As best seen in FIGS. 2 and 5, the position of deflector 4 in relation to duct 5 is important for obtaining adequate homogeneity of the powder spray at the nozzle exit 7. In fact the flow rate of the exit spray must, in order to be homogeneous, be constant all along the length of the outlet slit. If we consider the distance l between deflector 4 and the inner surface of conversion duct 5, we see that if this distance l is small, i.e. if plate 4 is placed well forward in duct 5, the powder comes through essentially at the sides of plate 4 and practically none at the top and bottom; this means that the stream at the far end of duct 5 goes through the outlet slit 7 mainly at its extremities. On the other hand, if the said distance l is great, i.e. if plate 4 is placed well back in duct 5, there is then a relatively large powder flow over the top or under the bottom of plate 4, and this powder, after passing through duct 5, goes through slit 7 mainly at its center.

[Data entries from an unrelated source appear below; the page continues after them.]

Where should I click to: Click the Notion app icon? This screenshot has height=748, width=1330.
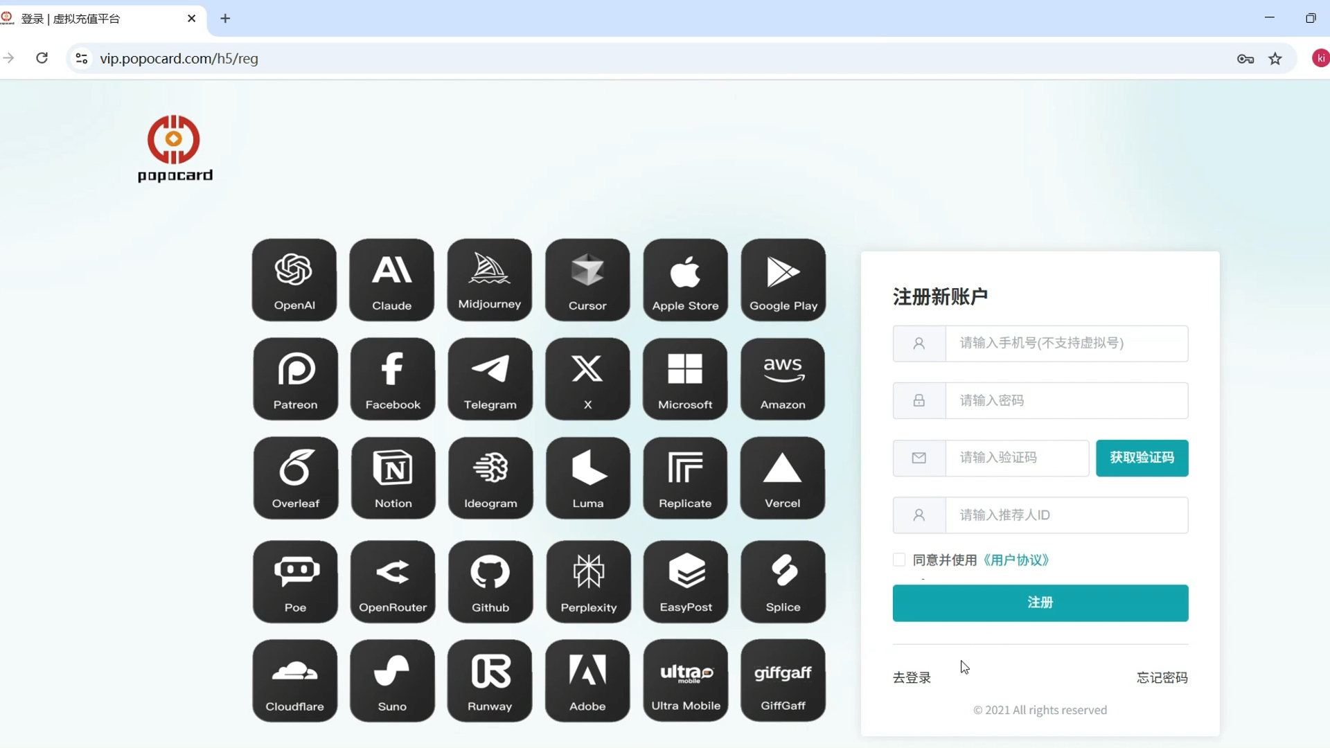tap(393, 478)
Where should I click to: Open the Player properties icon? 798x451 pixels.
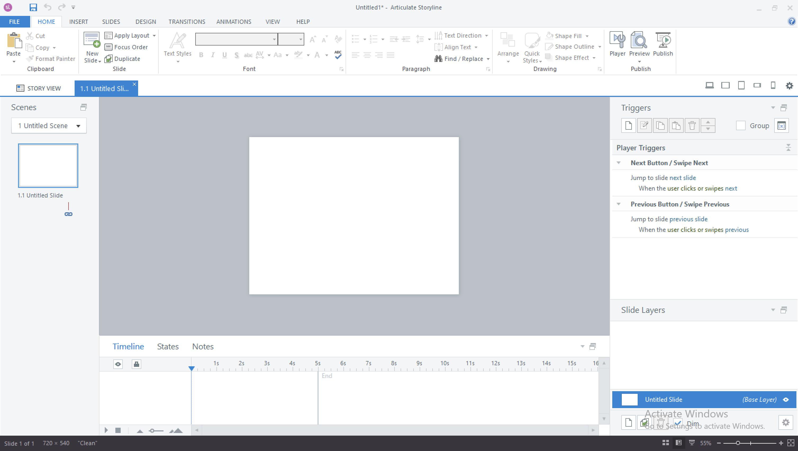coord(617,41)
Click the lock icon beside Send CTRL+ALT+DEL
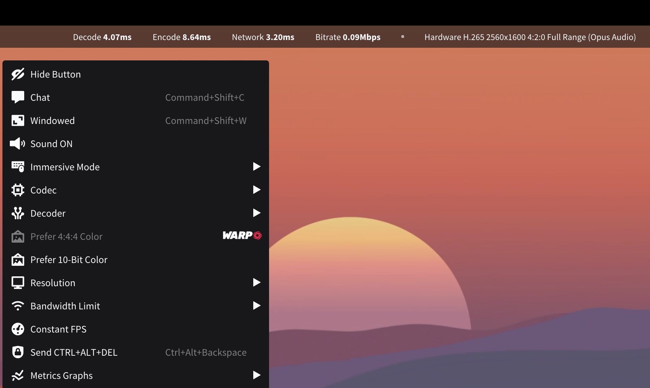650x388 pixels. click(18, 352)
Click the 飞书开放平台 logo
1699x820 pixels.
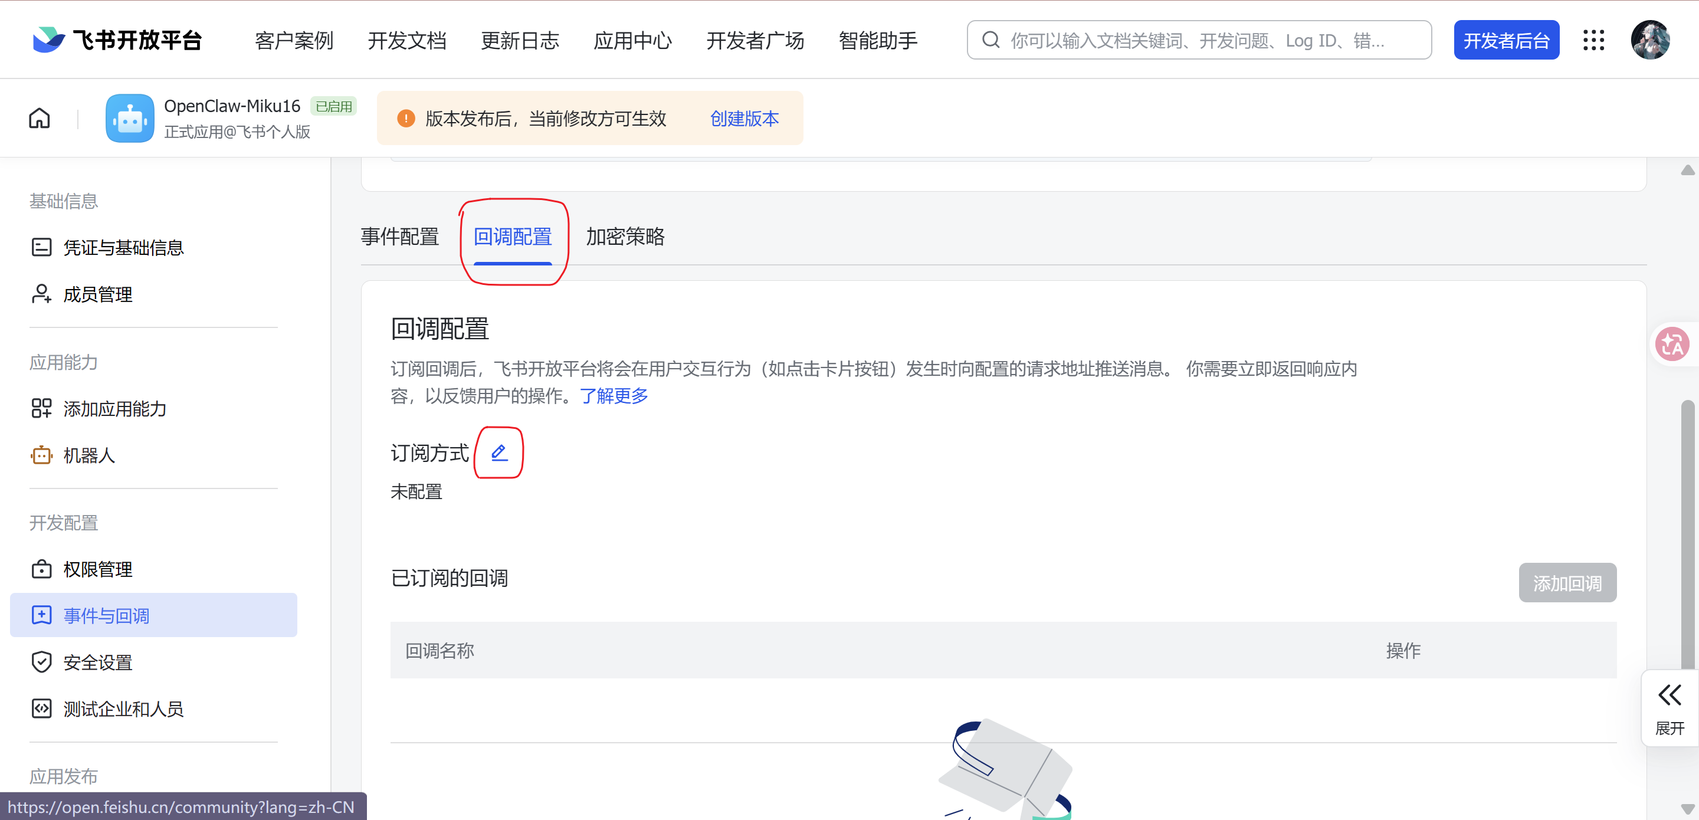[117, 40]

Adjustment to the intermediate position, shown in FIGS. 2 and 5, permits a homogeneous spray to be obtained all along the slit.
It is, moreover, easily understood that deflector 4 must be positioned inside conversion duct 5 and not in cylinder 6. If the deflector were in the cylinder 6, the powder flow would get past the deflector equally on all sides, and consequently the powder would pass mainly through the central part of slit 7 and very little at its edges, as is the case with the nozzle shown in FIG. 7 of U.S. Pat. No. 3,263,127. The role of deflector 4 would be then merely to slow down the powder stream, and it would not also impart homogeneity, as is the case with the present invention.
As is known in itself, the nozzle comprises four metal electrodes 8, 9, 10, 11 brought to a high voltage, designed to create the electric field between the nozzle and the grounded objects, and also to charge the powder particles by ion bombardment. The electrodes 8, 9, 10, 11 are lined up along slit 7 in order to obtain a Corona discharge pattern like that of FIG. 13 of U.S. Pat. No. 3,263,127.
As is shown on the drawings, the components described above are assembled mechanically and electrically in the following way:
Intake tube 1 and convergent-divergent passage 2 are formed in a cylindrical part 12 made of insulating material, surrounded by a metal cover 13 brought to a high voltage by an electric line not shown on the drawing.
An insulating part 14 next to part 12 supports deflector plate 4, as well as forming duct 3.
Two other insulating parts 15 and 16, joined side by side, form the cylindrical portion 6 and also conversion duct 5. The wires of metal electrodes 8, 9, 10, 11, covered by sheaths 17 made of insulating material, pass through these parts.
The assembly is held together by two, cylindrical insulating parts 18, 19 and a clamping nut 20. The metal cover 13 and the back parts of electrodes 8, 9, 10, 11 are electrically connected by means of metal bar 21 and ring 22.
Although the description describes the preferred embodiment of the nozzle according to the invention, it is obvious that the invention involves many possible variants and technical equivalents. For example, re-homogenizing device may be replaced either by a device comprising a stationary or rotating screw propeller, as described in French Additional Pat. No. 59,514, or by a system in which auxiliary air, which may or may not be swirling, is injected. The convergent-divergent device is, however, to be preferred, for it causes very little drop in load and thus very little reduction in the powder flow rate, particularly in the case of powder intake by means of a pneumatic ejector.
In this device the sections of the intake duct 1 and the throat of the convergent-divergent device 2 are so selected on conventional thermodynamic principles that the increased speed of the mixture within the throat necessarily causes turbulence in the throat. The angle of divergence beyond the throat is also selected to cause turbulence along the walls of the divergent part of the passage. This turbulence results in re-homogenization of the mixture, i.e., a more umiform distribution of the particles throughout the carrier gas.
The invention may be used in all industries where objects are coated by electrostatic powdering or flocking.